Un’ipotesi su etica del perdòno ed etica della legge alla luce dell’insegnamento socratico.
L‘idea di Socrate per cui non esiste il male ma soltanto l’ignoranza del bene, ha sempre provocato lunghe e appassionate discussioni.
Qui non si vuole sostenerla né confutarla.
Si vuole solo provare a prospettare cosa questa affermazione del grande pensatore ateniese potrebbe coerentemente comportare se fosse tradotta nella pratica della morale e nella pratica del diritto.
Per quanto riguarda la morale, tra le eventuali altre problematiche, ci pare verrebbe coinvolto il concetto di perdòno.
Se infatti quest’ultimo ha senso nel momento in cui si perdona qualcuno per qualche atto volontario che ci ha in qualche misura nuociuto, il suo senso viene meno allorché a tale atto, compiuto a causa dell’ignoranza, non si può più collegare nessuna colpa, e perciò neanche si può reagire comminando una pena.
A meno che non si pretenda di vedere l’ignoranza come qualcosa di voluto proprio per evitare di essere colpevoli. Una cosa che, semplificando molto e banalizzando, potremmo dire corrisponda al voltarsi dall’altra parte o al nascondere la testa sotto la sabbia, trovando magari aiuto nell’inconscio di Freud o più ancora nei meccanismi di difesa di sua figlia.
Il che tuttavia, anche ad una mente non particolarmente portata alla riflessione, risulterebbe ben presto un comportamento che poggia non realmente sull’ignoranza, ma anzi su una strategia così lucida da spingere a trovare un escamotage per cercare di evitare le proprie responsabilità, talché finirebbe per essere doppiamente colpevole: per la colpa e per la colpa di voler fingersi senza colpa.
Qui si sta trattando ovviamente non dell’ignoranza di tipo nozionistico, ma di quella relativa alla mancanza di empatia.

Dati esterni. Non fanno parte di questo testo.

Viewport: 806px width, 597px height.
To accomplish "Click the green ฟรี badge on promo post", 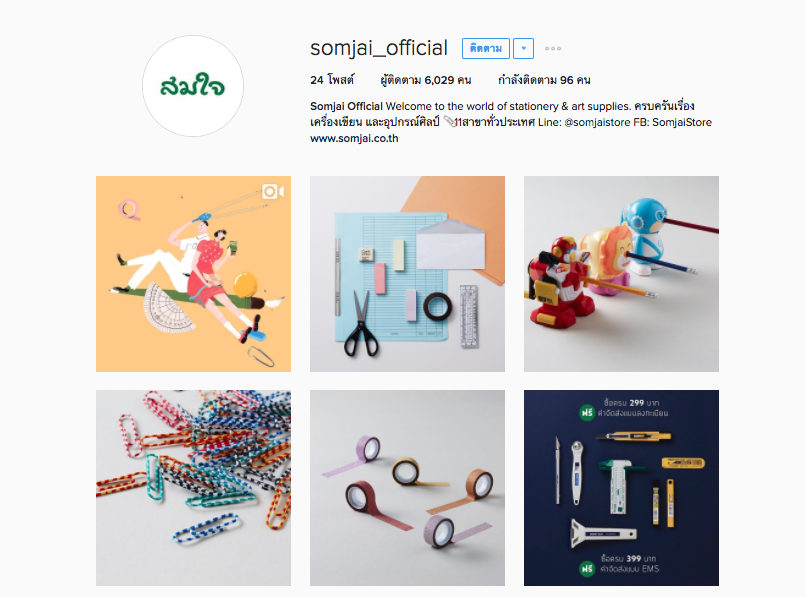I will pyautogui.click(x=587, y=412).
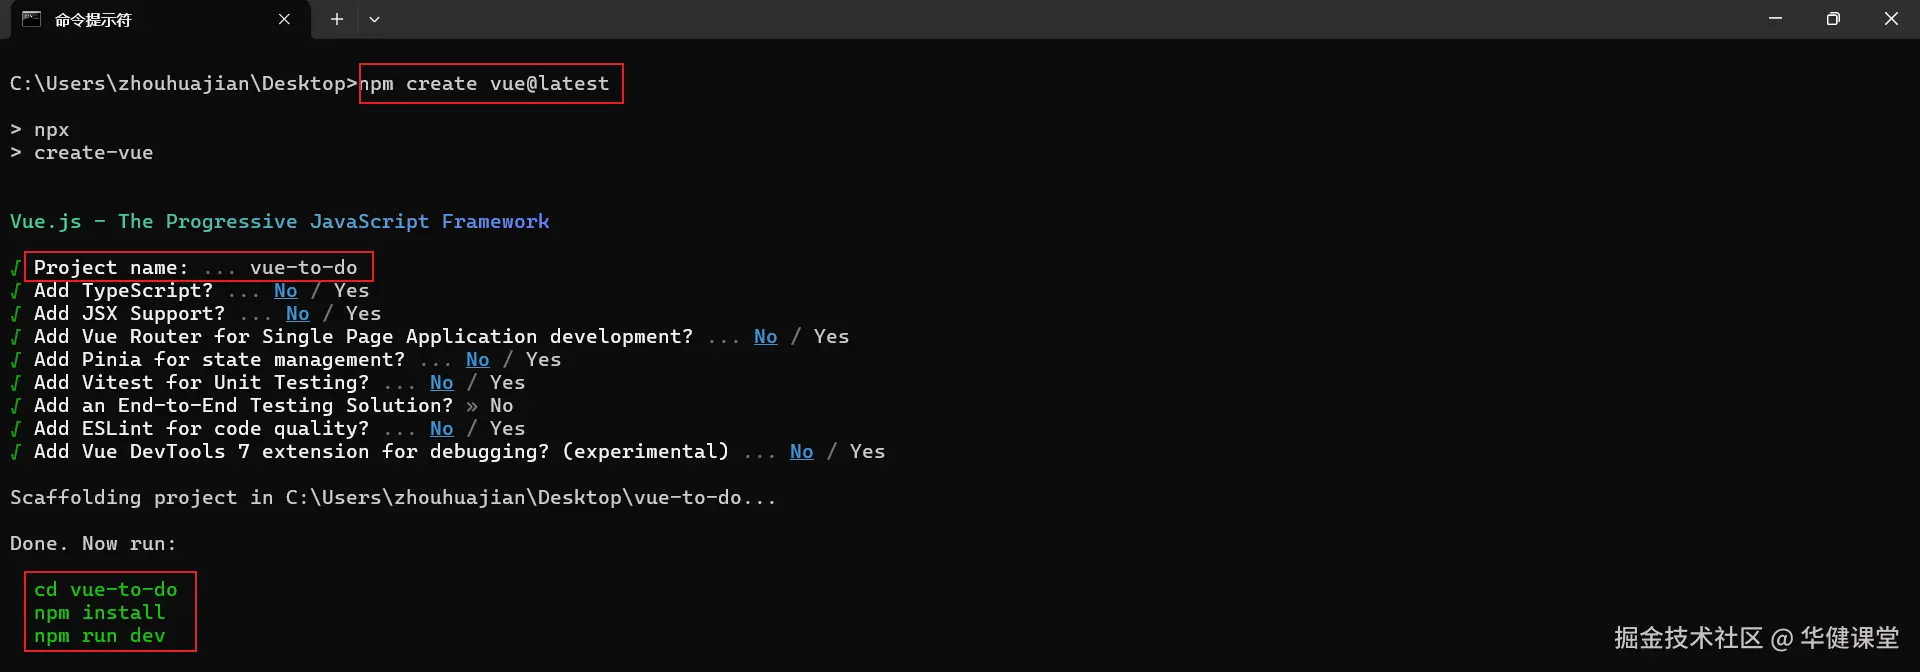Click the cd vue-to-do command line
The width and height of the screenshot is (1920, 672).
click(105, 590)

Dell’ignoranza che impedisce la comprensione della sofferenza che il prossimo è costretto a subire in termini di violenza, menzogna, sopruso… Dell’ignoranza che interpone sempre una distanza di sicurezza tra carnefice e vittima per tutelare il carnefice.
Detto ciò, la questione è: si può accusare qualcuno ( della colpa ) di essere ignorante?
Purtroppo, ma con obiettività, sembrerebbe di no; con la conseguenza di accettare che il male subìto resti senza colpevole, perché chi l’ha commesso, a seguire Socrate, non capisce davvero cosa sta commettendo.
Anzi, a rigor di termini, nel caso il perdòno lo si volesse comunque concedere a chi non sente di avere nulla di cui farsi perdonare, c’è il rischio di andare incontro all’irrisione di sentirsi rispondere di fare pure, ma che altrimenti va benissimo lo stesso. Questo, si ribadisce, se il reo è ancora avvolto dalla cappa dell’ignoranza.
Se invece per qualche motivo gli si sono aperti gli occhi, allora potrebbe, sempre traendo le conseguenze della teoria socratica, dire che comunque non ha bisogno di perdòno, perché ha commesso quello che ha commesso non ora che ha capito tutto ma quando non aveva ancora capito niente.
Stessa cosa sul piano del diritto.
E’ lecito nell’ottica del diritto condannare chi per ignoranza non si rende conto di quello che fa ( il che non esclude il delitto premeditato in quanto premeditazione non significa consapevolezza )? Tutta la giurisprudenza dice di sì; ma non perché sia di per sé giusto.
Semplicemente perché una società che non potesse far leva sulla pena da comminare a un reo-non-colpevole, non potrebbe nella pratica sussistere.
Infatti, se davvero la legge volesse essere consequenziale all’idea che l’ignoranza esclude la colpa, e che la colpa esclude la pena, ci sarebbe subito chi commetterebbe, con la garanzia di non essere perseguibile, ogni tipo di reato, anche il più efferato.
L’etica, quando si trova a scontrarsi con la realtà della convivenza e governabilità sociale, è destinata, piaccia o meno, a diventare parentetica; cioè ad essere messa tra parentesi.